— BEGIN —
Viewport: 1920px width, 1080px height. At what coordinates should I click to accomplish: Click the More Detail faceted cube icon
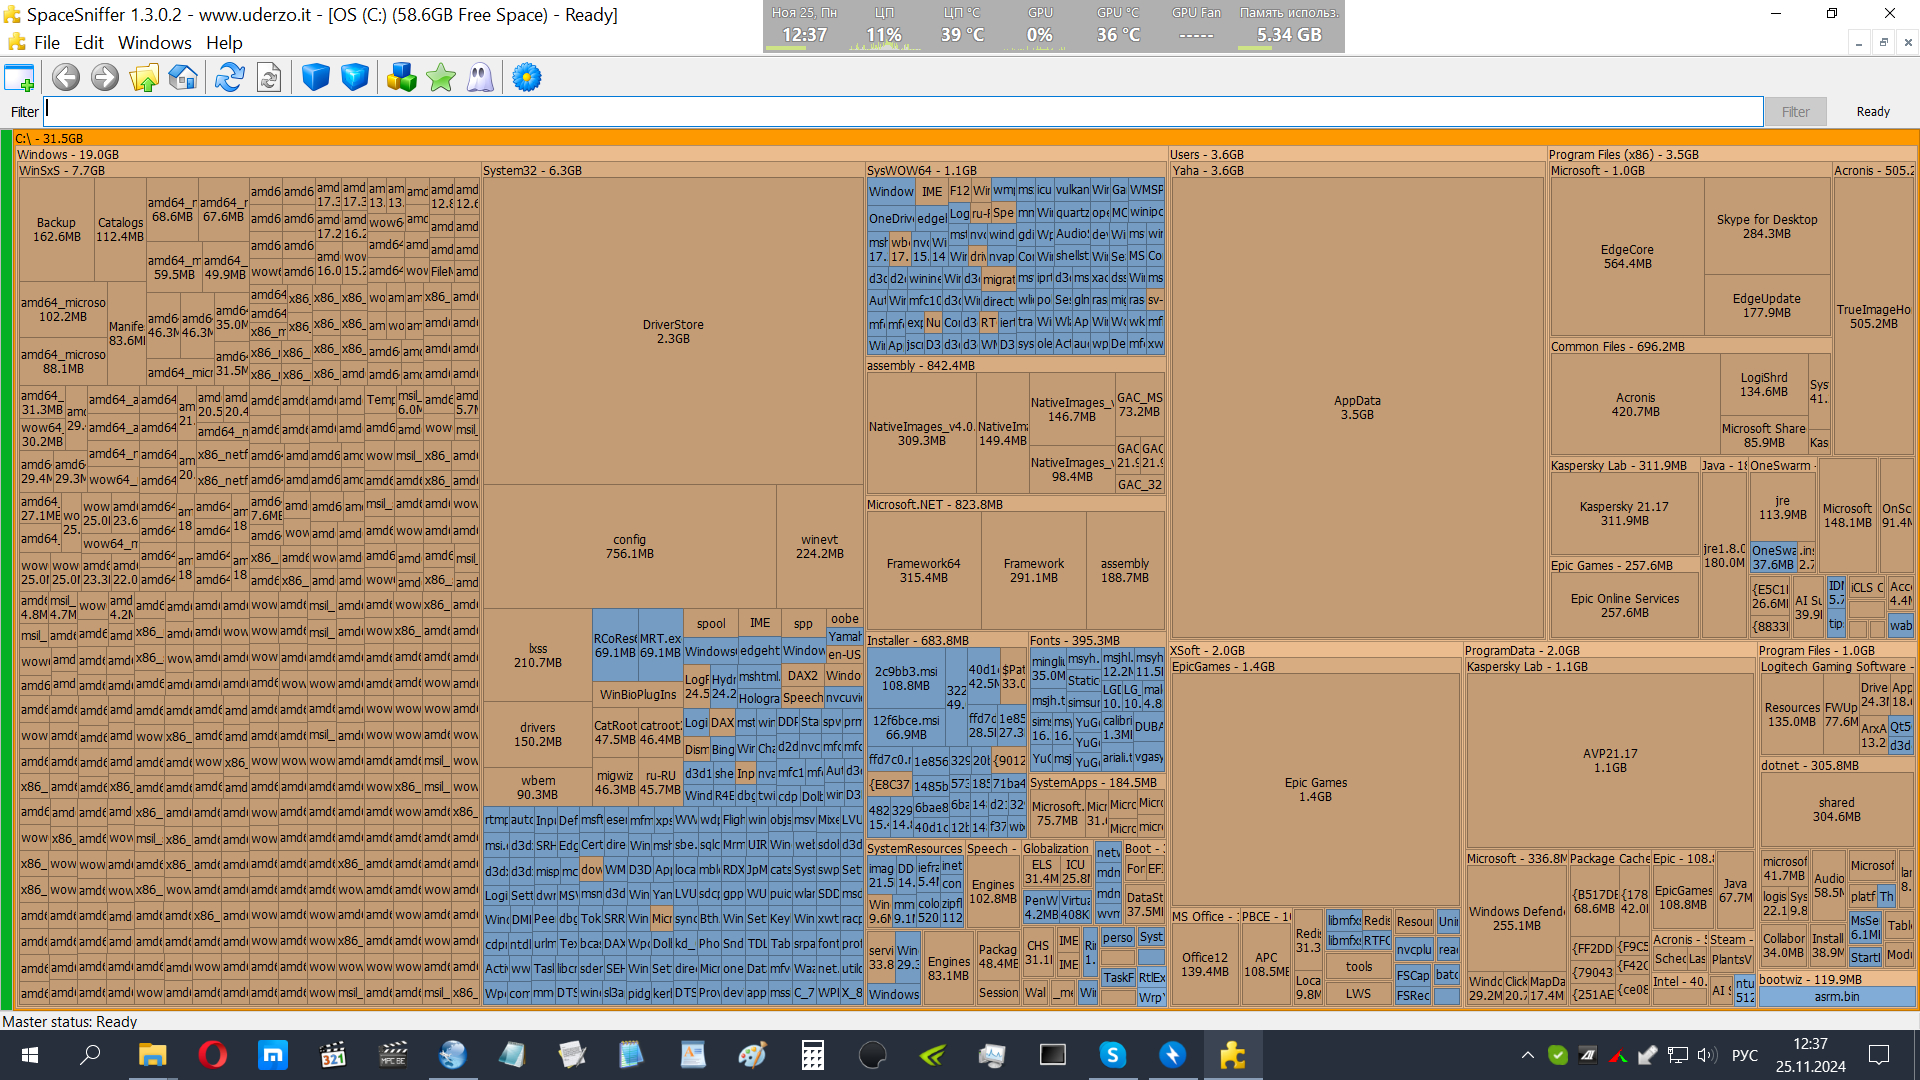355,77
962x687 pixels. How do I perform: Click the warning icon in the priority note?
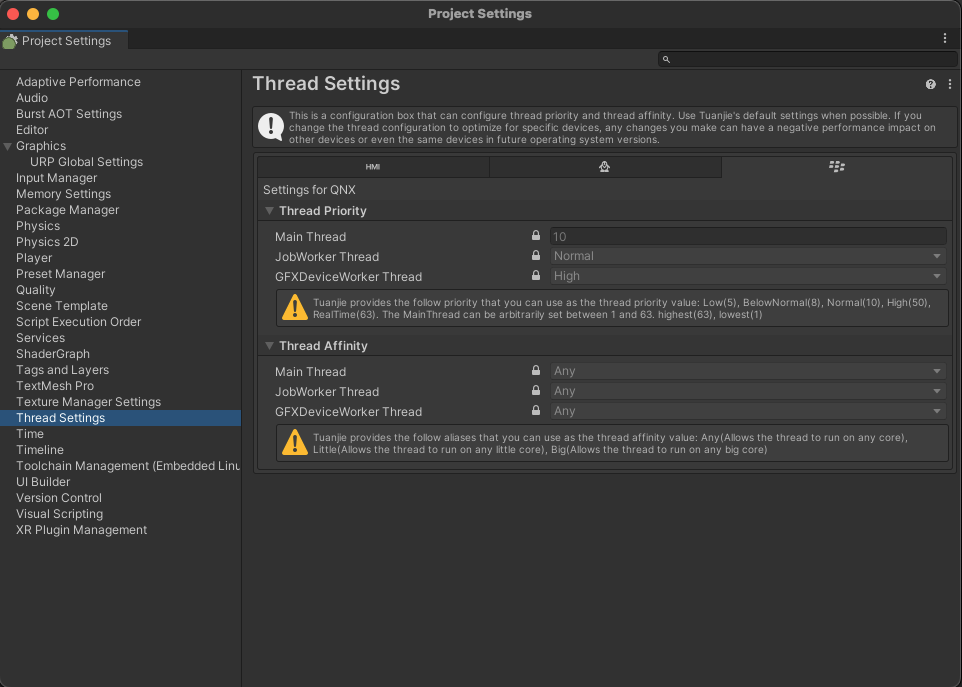(x=294, y=307)
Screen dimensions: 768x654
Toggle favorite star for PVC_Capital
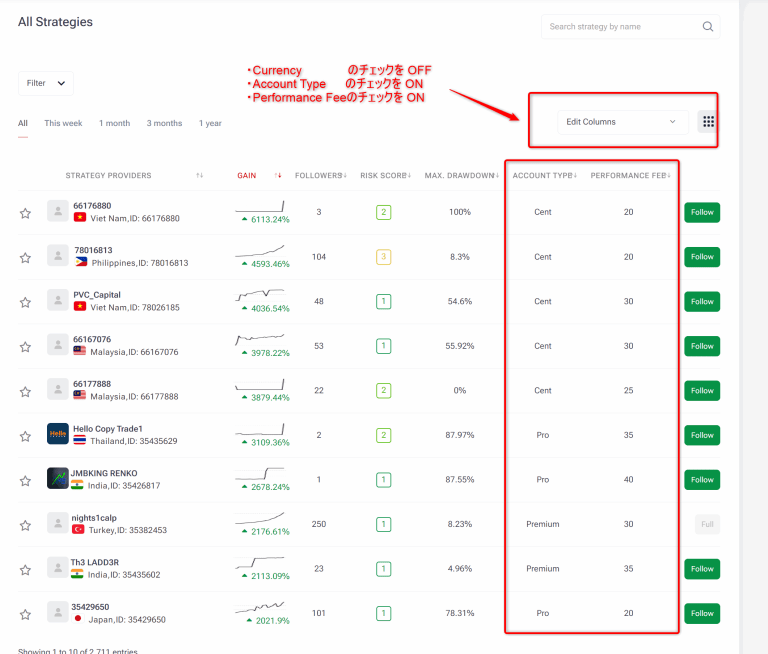point(25,302)
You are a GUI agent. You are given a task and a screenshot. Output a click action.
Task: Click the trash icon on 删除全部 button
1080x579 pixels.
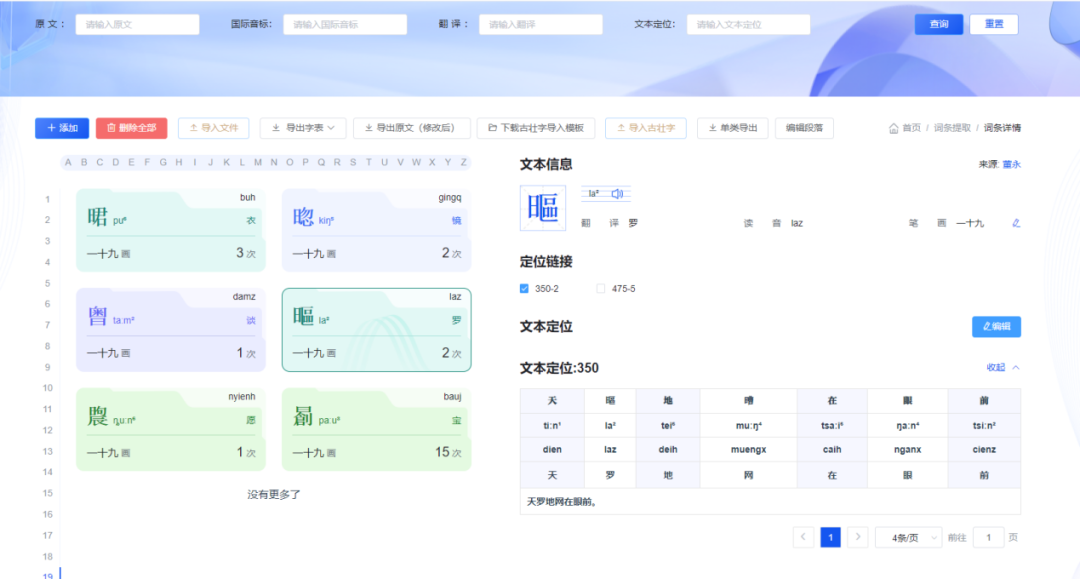pos(113,128)
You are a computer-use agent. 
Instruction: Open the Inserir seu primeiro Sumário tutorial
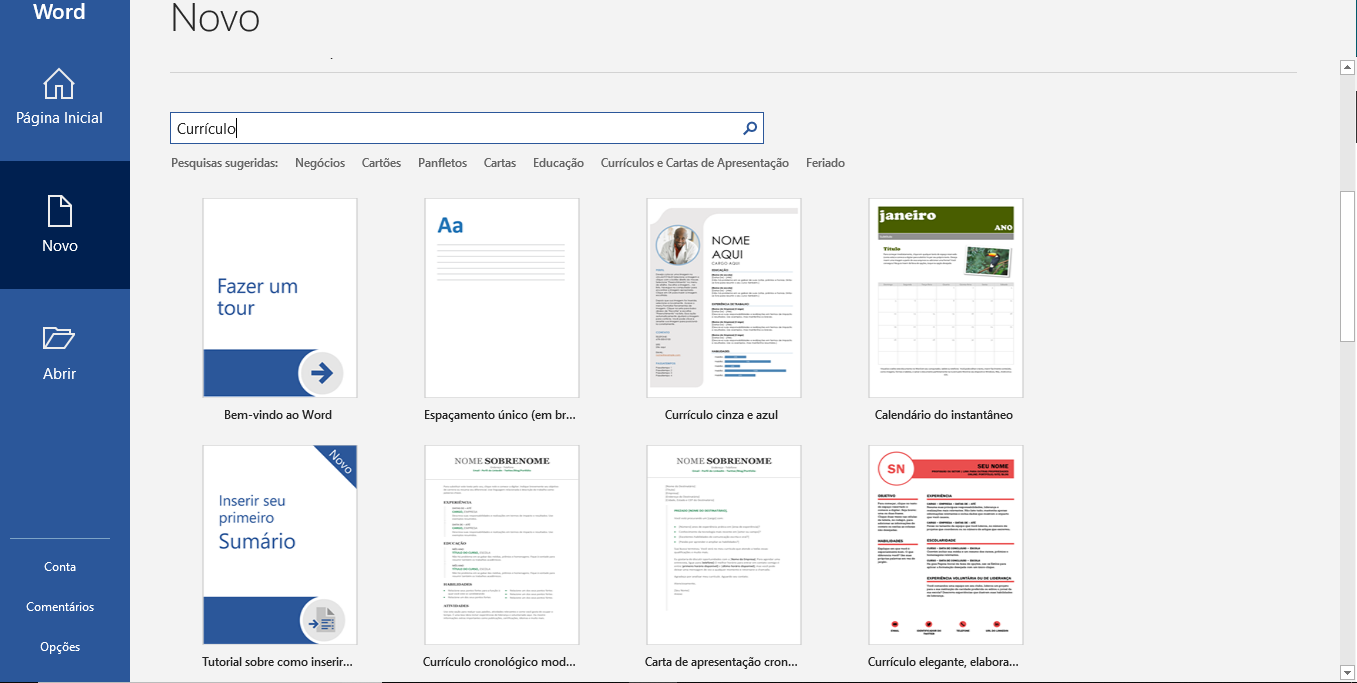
— END —
* WORK REQUIRED
Begin at the line that contains "You are a GUI" and continue through the last of the lines above. Rewrite those lines, requests included, with 142 added to every number in the click coordinates, and leave the pictures out.

* THE OUTPUT
You are a GUI agent. You are given a task and a screenshot. Output a click action.
Task: Click the trash icon on 删除全部 button
1080x579 pixels.
pos(255,270)
You are a computer-use agent. 
Instruction: Open the Inserir seu primeiro Sumário tutorial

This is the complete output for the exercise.